++++ EXTRACTED RECORDS
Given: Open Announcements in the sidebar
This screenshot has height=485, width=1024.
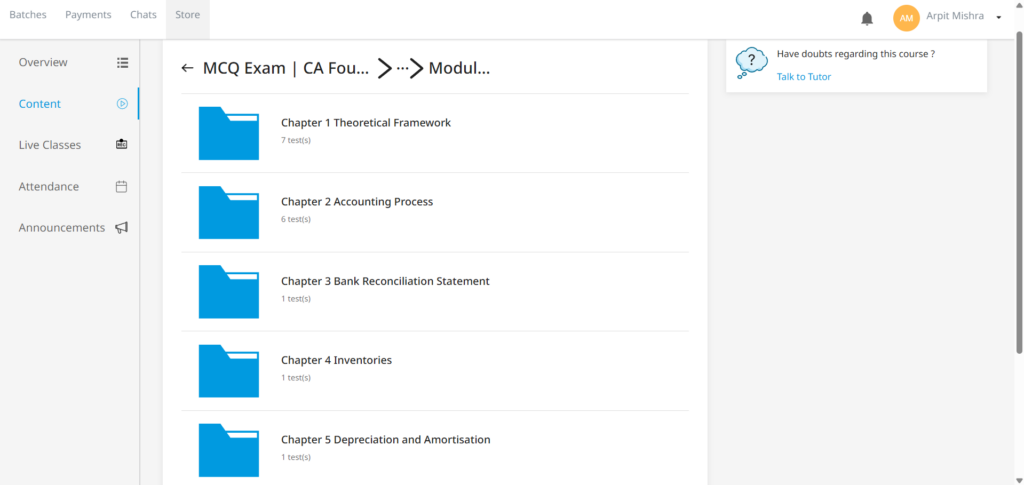Looking at the screenshot, I should click(x=61, y=228).
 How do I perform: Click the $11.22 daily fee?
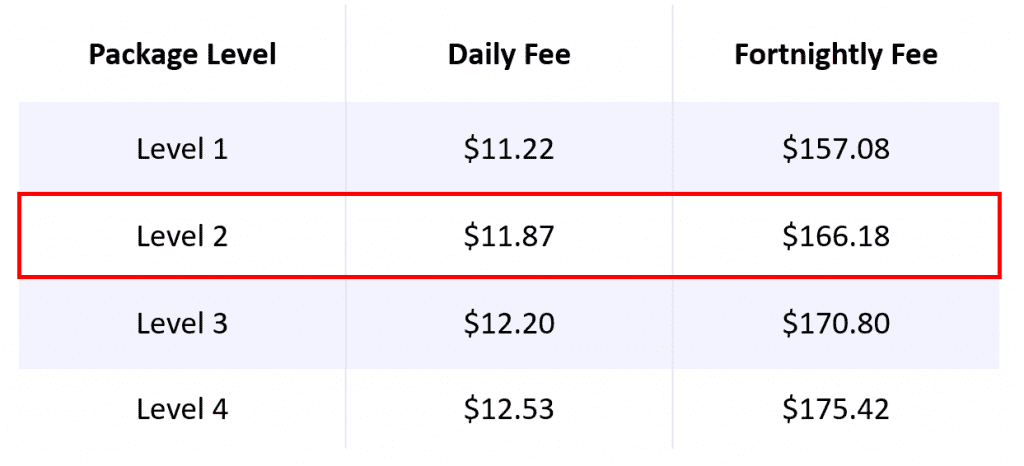(x=509, y=149)
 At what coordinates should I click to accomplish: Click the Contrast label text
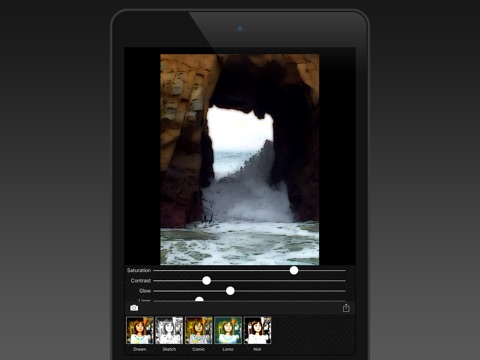pos(141,281)
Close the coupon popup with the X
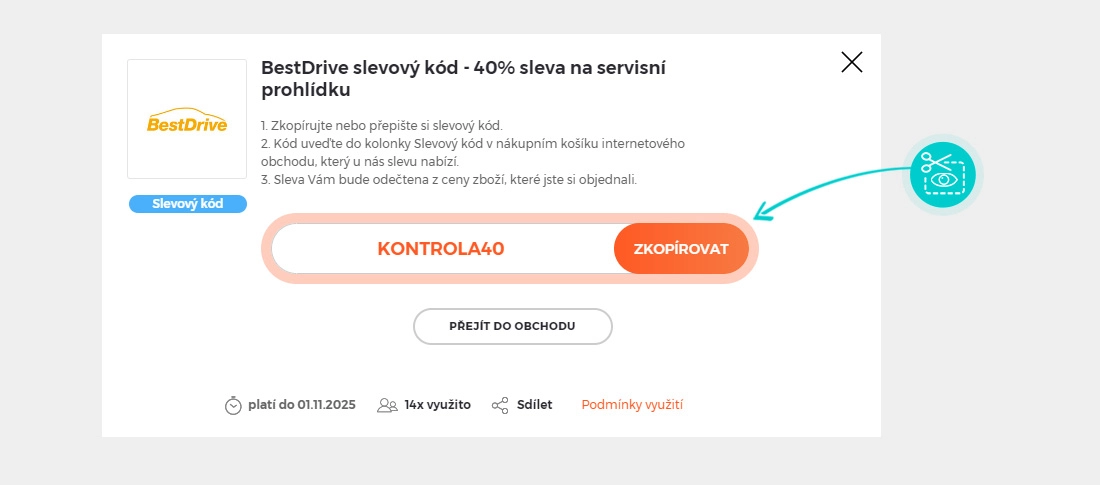 (851, 63)
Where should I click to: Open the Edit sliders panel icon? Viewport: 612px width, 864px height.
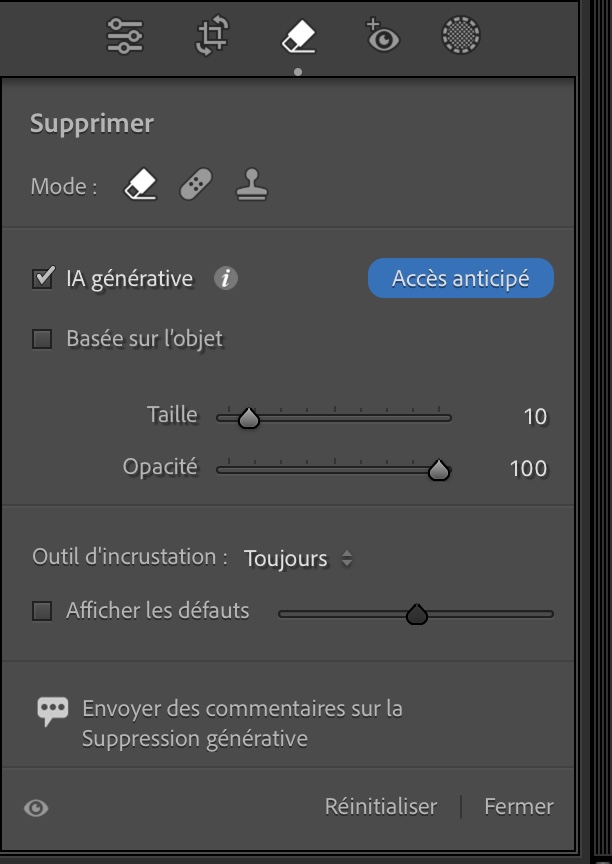click(x=125, y=37)
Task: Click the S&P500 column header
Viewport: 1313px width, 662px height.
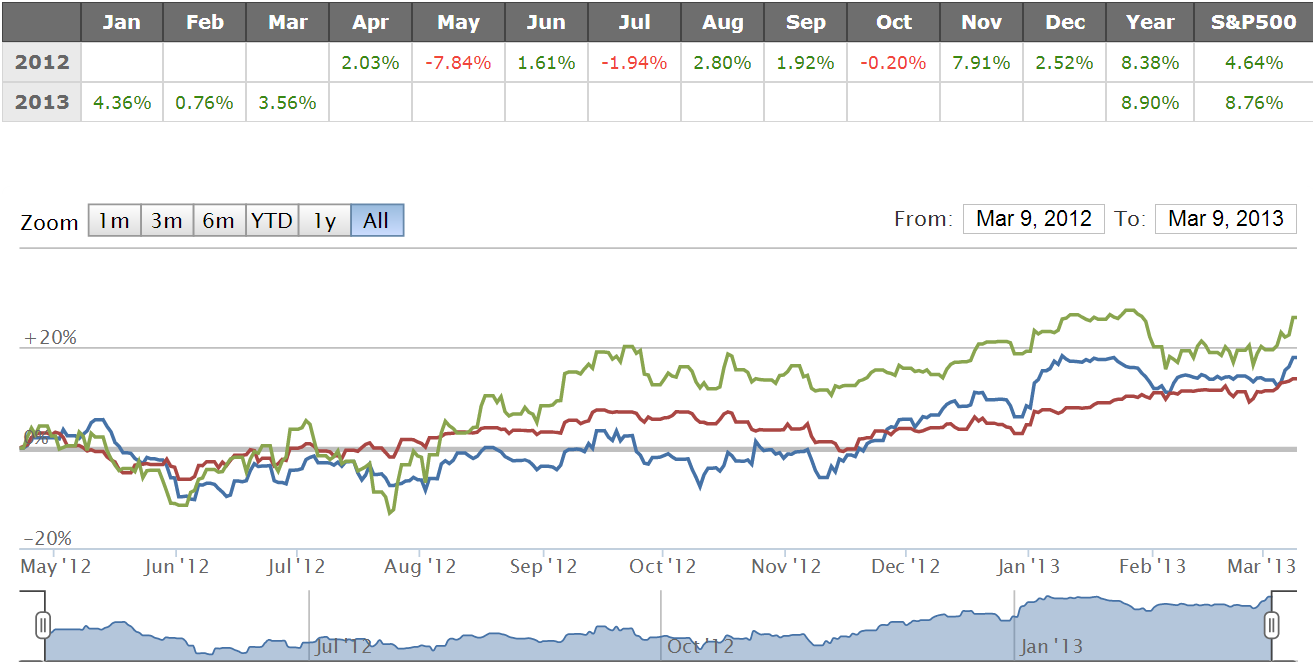Action: pos(1253,22)
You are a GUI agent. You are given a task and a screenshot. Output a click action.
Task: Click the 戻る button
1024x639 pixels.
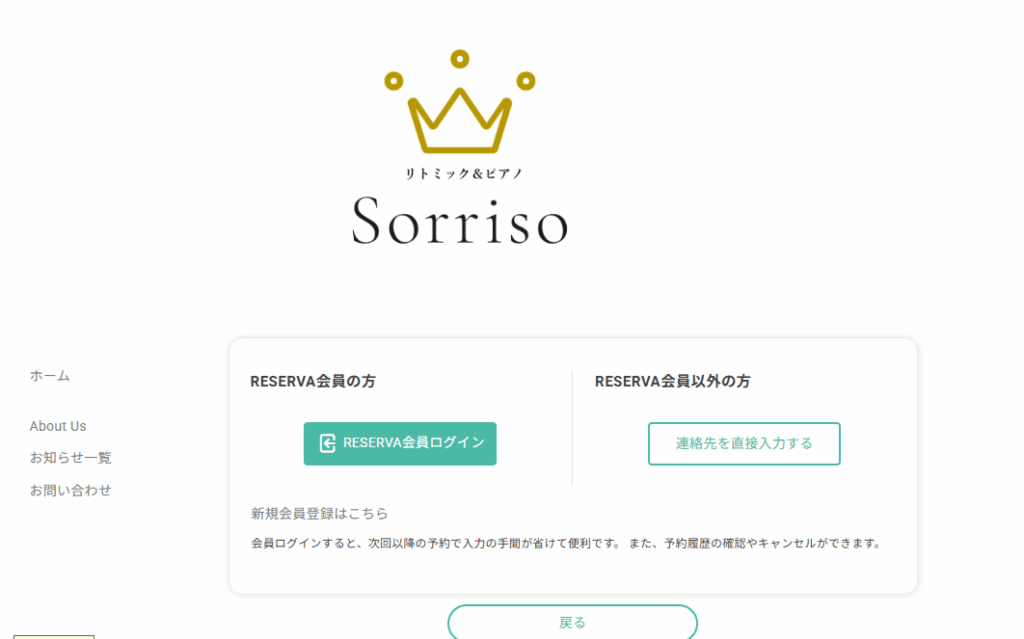coord(572,622)
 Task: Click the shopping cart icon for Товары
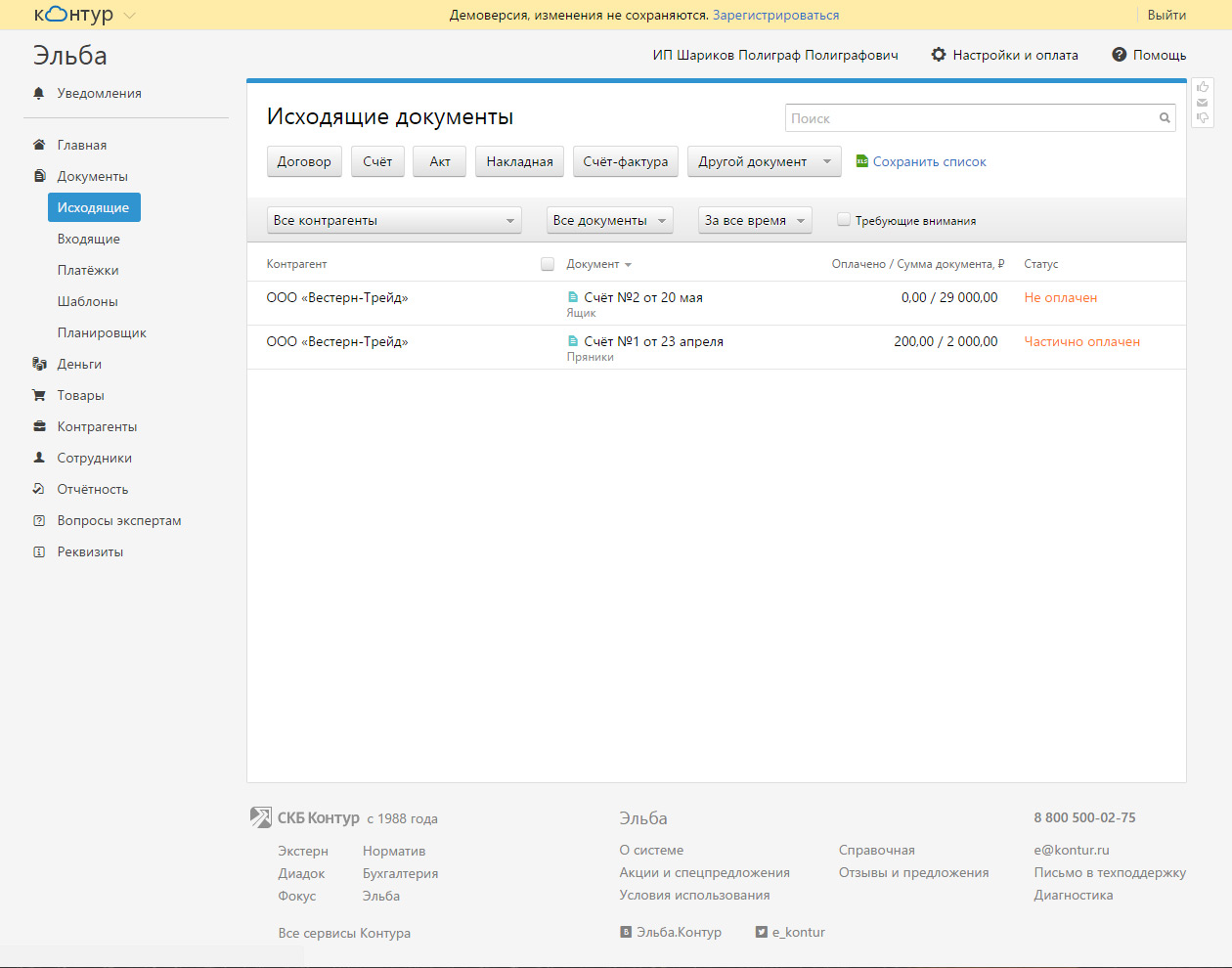pyautogui.click(x=39, y=395)
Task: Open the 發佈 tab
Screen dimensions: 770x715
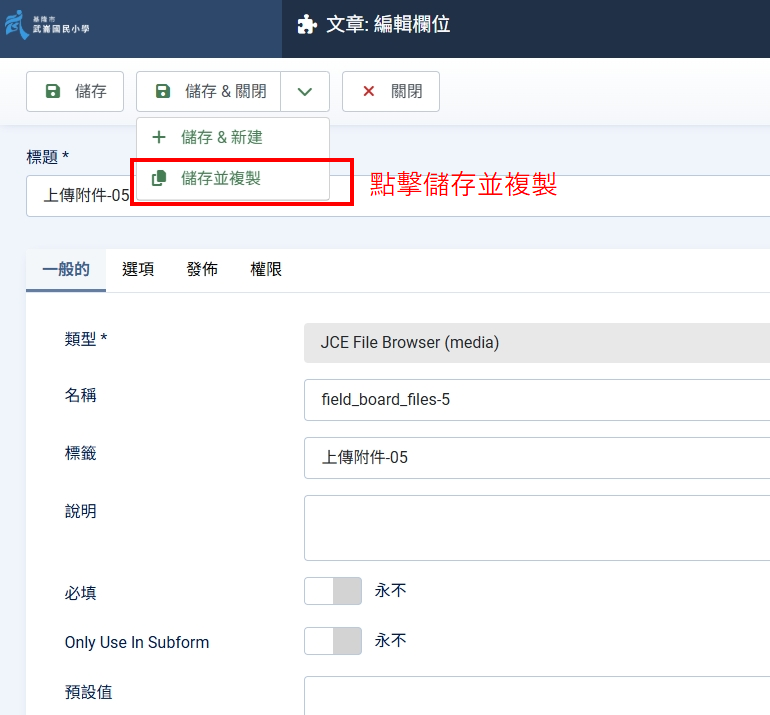Action: pyautogui.click(x=202, y=269)
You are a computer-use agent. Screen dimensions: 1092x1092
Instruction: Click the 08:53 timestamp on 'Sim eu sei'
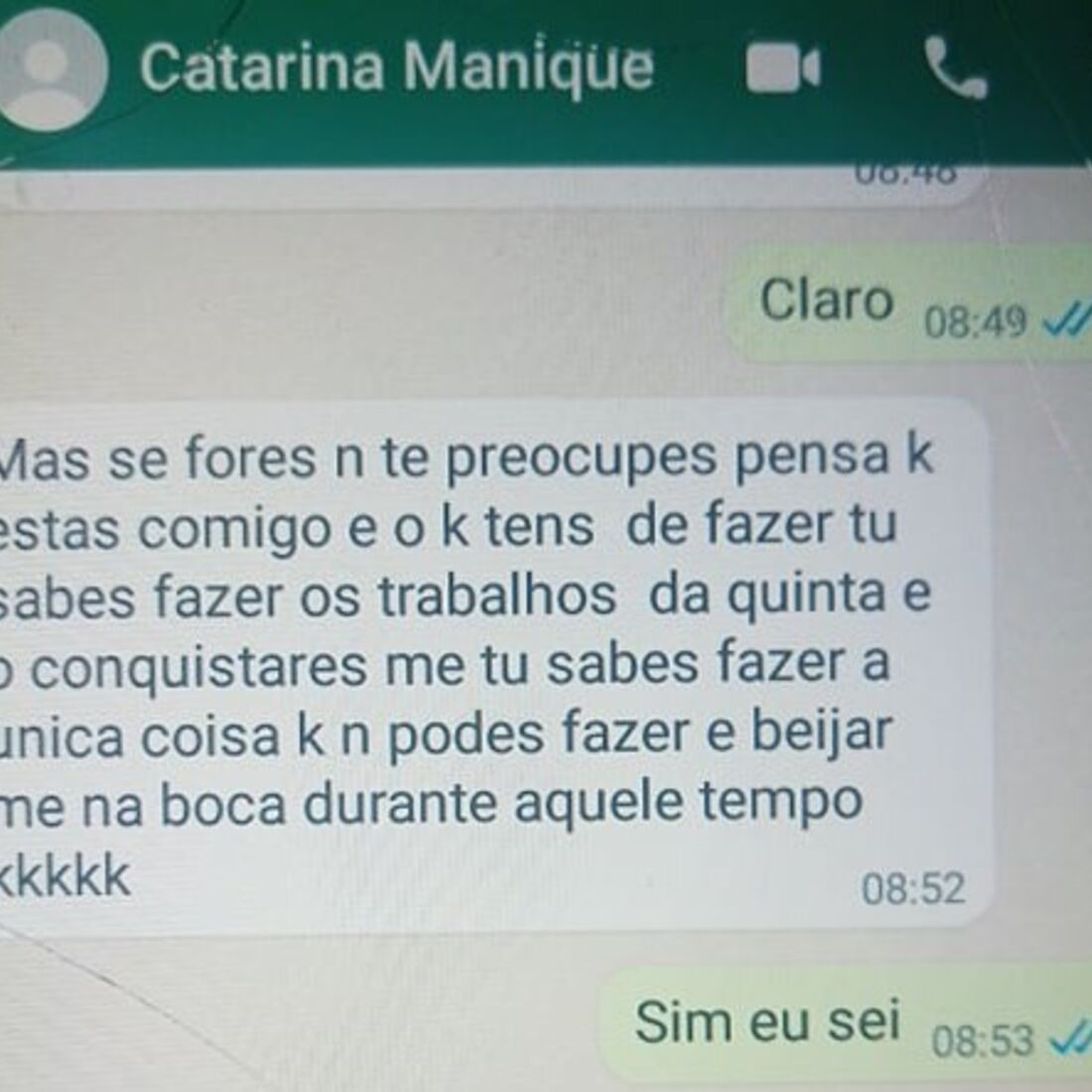(982, 1041)

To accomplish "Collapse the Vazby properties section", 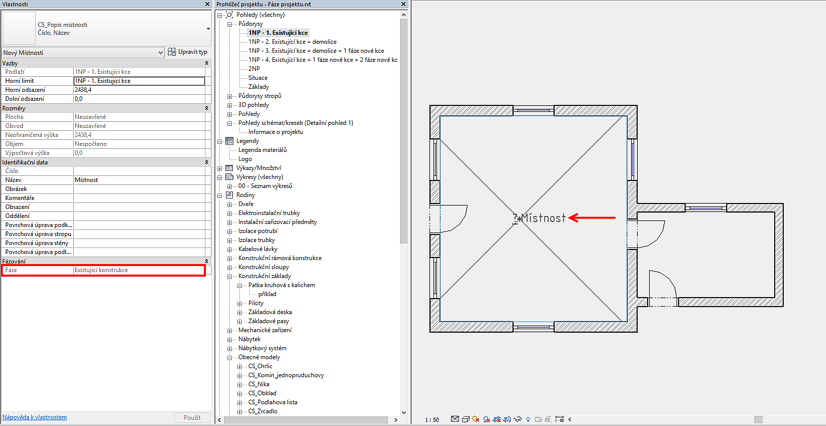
++++++++
> **EXERCISE PROMPT**
Nothing but a number is expected here: how many lines above include the string "agent".

> **SOLVED PROBLEM**
2